Callo. Mi historia no es una historia. No hay ninguna historia, pero esto es lo que me ha inspirado aquella estrella luminosa. Señalo la estrella.

—Quiero dedicarte esa estrella a ti, Silvia.

Una sonrisa blanca y roja ilumina el rostro de Silvia, como si su cara fuese un espejo capaz de reflejar a millones, quizá a miles de millones de años luz, los destellos de su estrella.

Silvia apoya la cabeza sobre mi hombro y cierra los ojos. Y yo en silencio contemplo a Perseo, Andrómeda, Pegaso. El cielo se ha convertido en una enorme pantalla cinematográfica oscura, a punto de proyectar todas las películas que deseamos mientras, sin hacer ruido, algo pequeño y luminoso se arrincona en mi corazón, como el grano de arena que se oculta en la ostra para transformarse en perla.

—Te quiero —dicen los ojos de Silvia.

—Yo también —responden los míos.

La profe de italiano me examina y me pregunta por qué he esperado hasta ahora para empezar a estudiar. Miro a Silvia, está moviendo ligeramente la cabeza, así que me trago la respuesta que me disponía a darle a la profe, aunque sé a quién debo agradecer mis progresos. En el examen me ha salido mal solo una cosa: me equivoco en los subjuntivos.

—¿Por qué te equivocas en todos los subjuntivos, Leo? Casi parece que lo haces adrede. Te equivocas hasta en los más sencillos...

De nuevo guardo silencio y maldigo el día en que para que me aceptaran en el grupito en el que quería estar en tercero de primaria decidí no usar los subjuntivos porque ahí nadie los usaba. Para estar en un grupo puede renunciarse al subjuntivo, pero no para hablar en italiano. Así que me pone un siete en vez de un ocho.

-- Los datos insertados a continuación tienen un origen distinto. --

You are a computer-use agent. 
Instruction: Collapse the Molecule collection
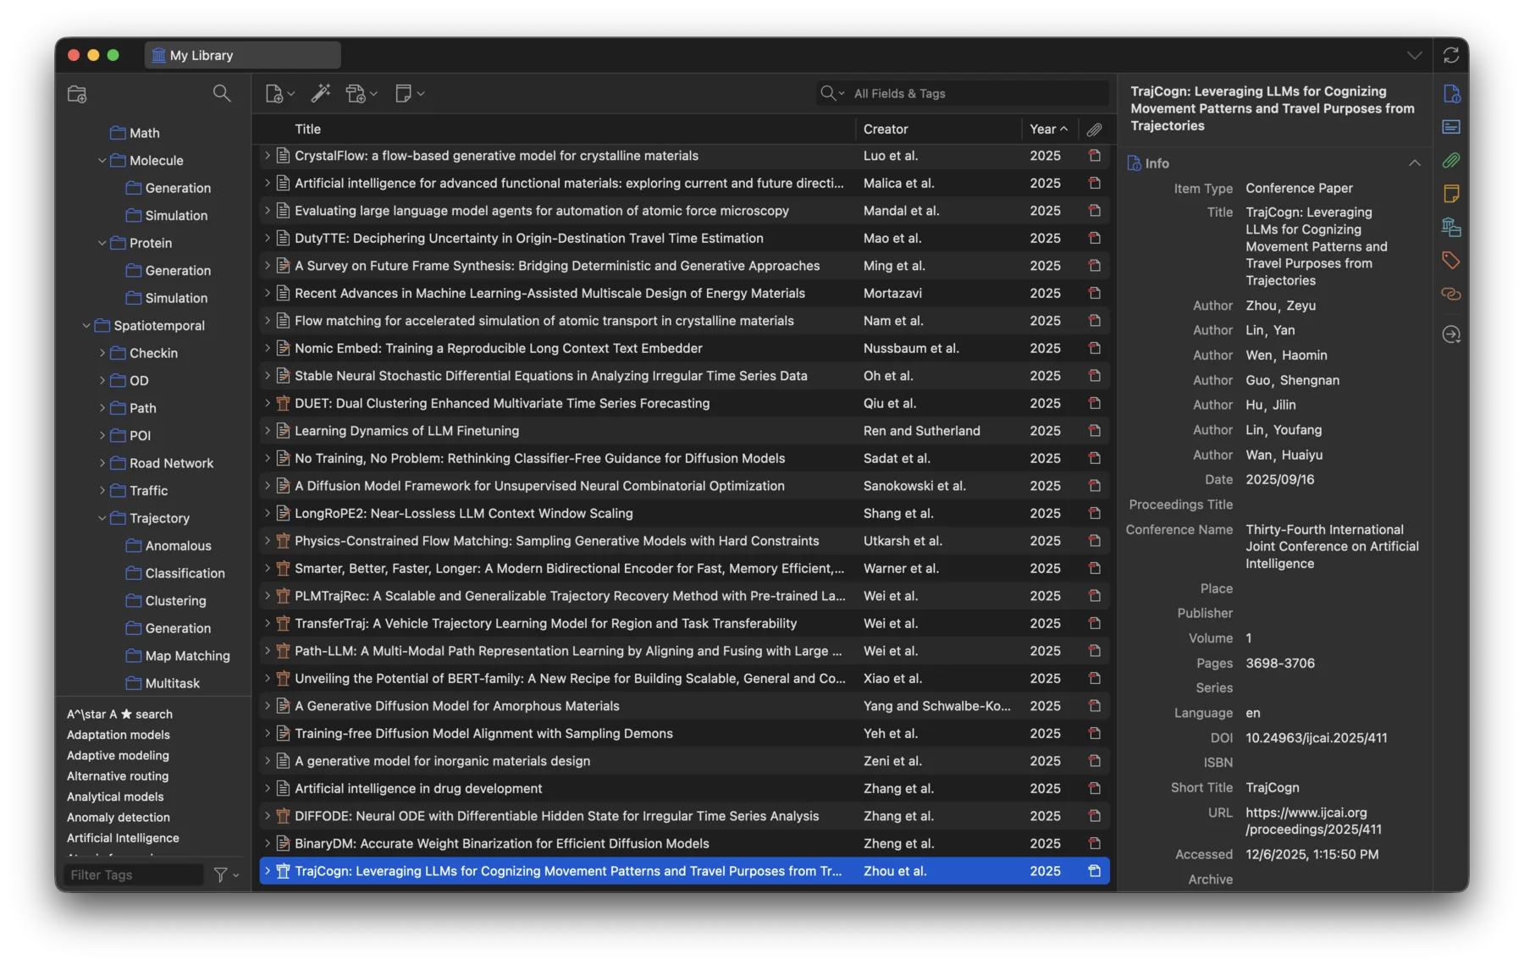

Desde mañana repetiré frases en subjuntivo, me guste o no. Vaya, lo acabo de hacer. Me gusta, aunque tendré que corregirlo en todo lo que escriba. Si quiero convertirme en escritor debo aprender a usar el subjuntivo. Bien es verdad que el subjuntivo no es necesario para vivir, pero con el subjuntivo se vive mejor: la vida se llena de matices y posibilidades. Y yo solo tengo esta vida.

Voy a visitar a Beatrice; está escribiendo su diario. También ella, como Silvia. Me recibe con una sonrisa y me pide que la ayude a escribir. Su diario no lo lee nadie; a mí me permitiría hacerlo, con la condición de que escribiese por ella.

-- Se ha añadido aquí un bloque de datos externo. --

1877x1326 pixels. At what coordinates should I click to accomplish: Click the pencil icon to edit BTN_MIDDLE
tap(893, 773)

—Si me ayudas a escribir, te lo dejo leer —me dice, y me parece entrar en la habitación que contiene todos los secretos del mundo.

Tiene una tapa roja y las páginas son blancas. Blancas sin renglones. Lo peor que me puede pasar...

—Beatrice, yo no sé escribir sobre hojas en blanco. Puedo echarlo todo a perder...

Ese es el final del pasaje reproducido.